**Requirement A:** Decide whether each statement agrees with the passage on Costa Rica–Italy relations below. For each, answer yes or no and quote the words of the passage that decide it. (i) Columbus reached the eastern coast of present-day Costa Rica in 1502. (ii) The first contacts between Costa Rica and the Italian states began with recognition from the Kingdom of Sardinia. (iii) Costa Rica and the Kingdom of Italy signed a treaty of friendship two years after Costa Rica recognized the Proclamation of the Kingdom of Italy.
**Requirement B:** Summarize the passage on Costa Rica–Italy relations below in two sentences.
**Requirement C:** Reproduce exactly the part of the passage on Costa Rica–Italy relations below that opens with the words containing "The first contacts" and closes with "treaty of friendship.".

**Reading passage:**
+--

Relations between the Republic of Costa Rica and the Italian peninsula exist since 1849. Both Costa Rica and the Italian Republic are members of the OECD and the United Nations.

==History==
In 1502, as part of his fourth and last voyage, Genoese-born Christopher Columbus landed on what is now the Eastern coast of Costa Rica.

The first contacts between Costa Rica and the Italian states began in 1849 with the recognition of Costa Rica by Ferdinand II from the Kingdom of the Two Sicilies. During the mid-nineteenth century, as Costa Rica and the Italian peninsula were facing internal conflicts, the figures of Giuseppe Garibaldi and Giovanni Battista Culiolo, nicknamed "Leggero", took prominence. According to former Italian ambassador to Costa Rica, Diego Ungaro, Garibaldi visited Leggero in Puntarenas, as the latter was helping the Costa Rican army during the Second Battle of Rivas. In 1861, Costa Rica recognized the Proclamation of the Kingdom of Italy by the Kingdom of Sardinia, and two years later, both Costa Rica and the Kingdom of Italy signed a treaty of friendship.

+--

**Recorded data:**
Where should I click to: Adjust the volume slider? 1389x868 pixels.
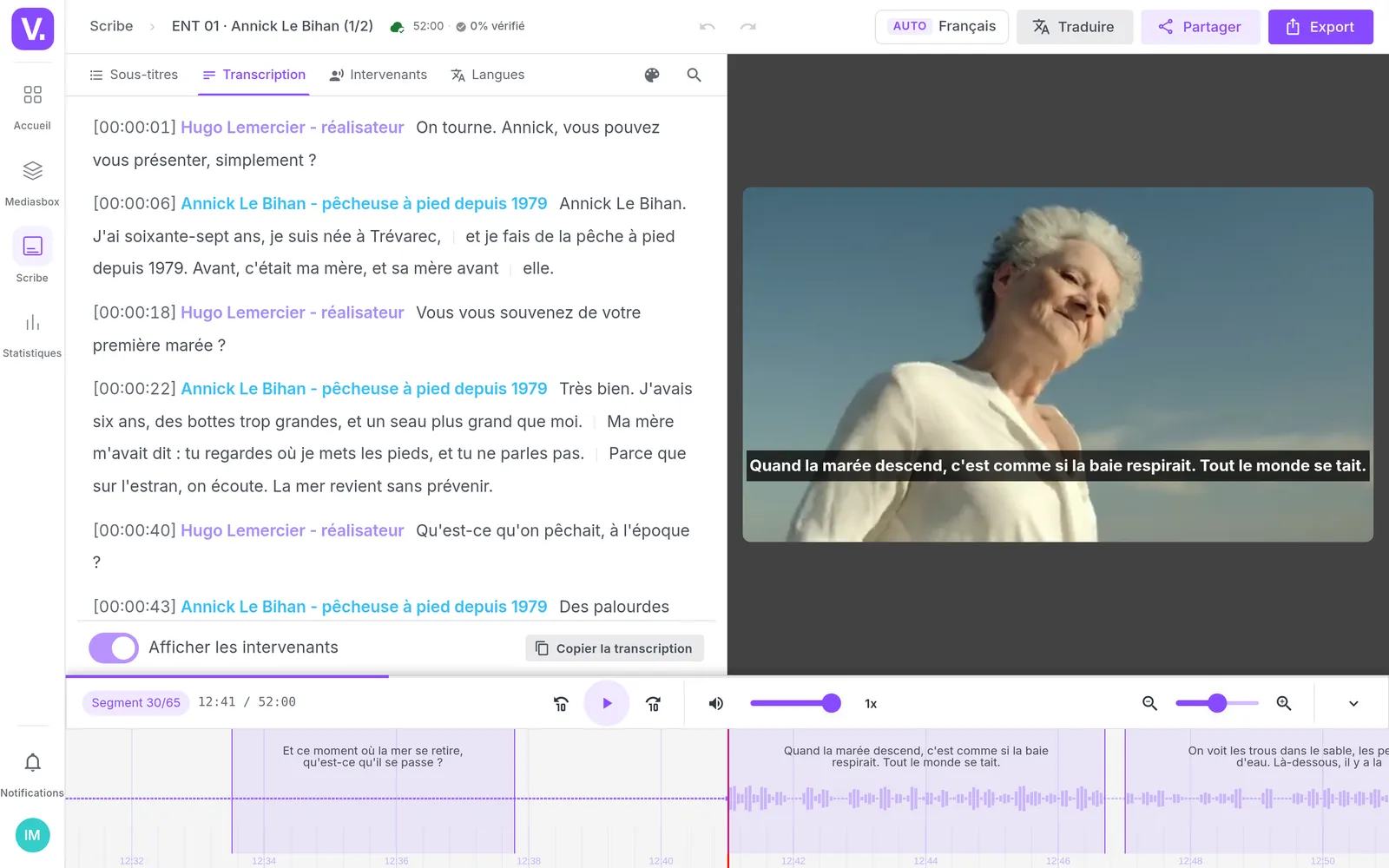[x=795, y=703]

+--

**Answer box A:**
(i) Yes: "In 1502, as part of his fourth and last voyage, Genoese-born Christopher Columbus landed on what is now the Eastern coast of Costa Rica."
(ii) No: "The first contacts between Costa Rica and the Italian states began in 1849 with the recognition of Costa Rica by Ferdinand II from the Kingdom of the Two Sicilies."
(iii) Yes: "In 1861, Costa Rica recognized the Proclamation of the Kingdom of Italy by the Kingdom of Sardinia, and two years later, both Costa Rica and the Kingdom of Italy signed a treaty of friendship."

**Answer box B:** Relations between Costa Rica and the Italian peninsula date from 1849, when Ferdinand II of the Kingdom of the Two Sicilies recognized Costa Rica, and both countries now belong to the OECD and the United Nations. In the mid-nineteenth century Garibaldi and Leggero took prominence, and after Costa Rica recognized the Kingdom of Italy in 1861, the two signed a treaty of friendship two years later.

**Answer box C:**
The first contacts between Costa Rica and the Italian states began in 1849 with the recognition of Costa Rica by Ferdinand II from the Kingdom of the Two Sicilies. During the mid-nineteenth century, as Costa Rica and the Italian peninsula were facing internal conflicts, the figures of Giuseppe Garibaldi and Giovanni Battista Culiolo, nicknamed "Leggero", took prominence. According to former Italian ambassador to Costa Rica, Diego Ungaro, Garibaldi visited Leggero in Puntarenas, as the latter was helping the Costa Rican army during the Second Battle of Rivas. In 1861, Costa Rica recognized the Proclamation of the Kingdom of Italy by the Kingdom of Sardinia, and two years later, both Costa Rica and the Kingdom of Italy signed a treaty of friendship.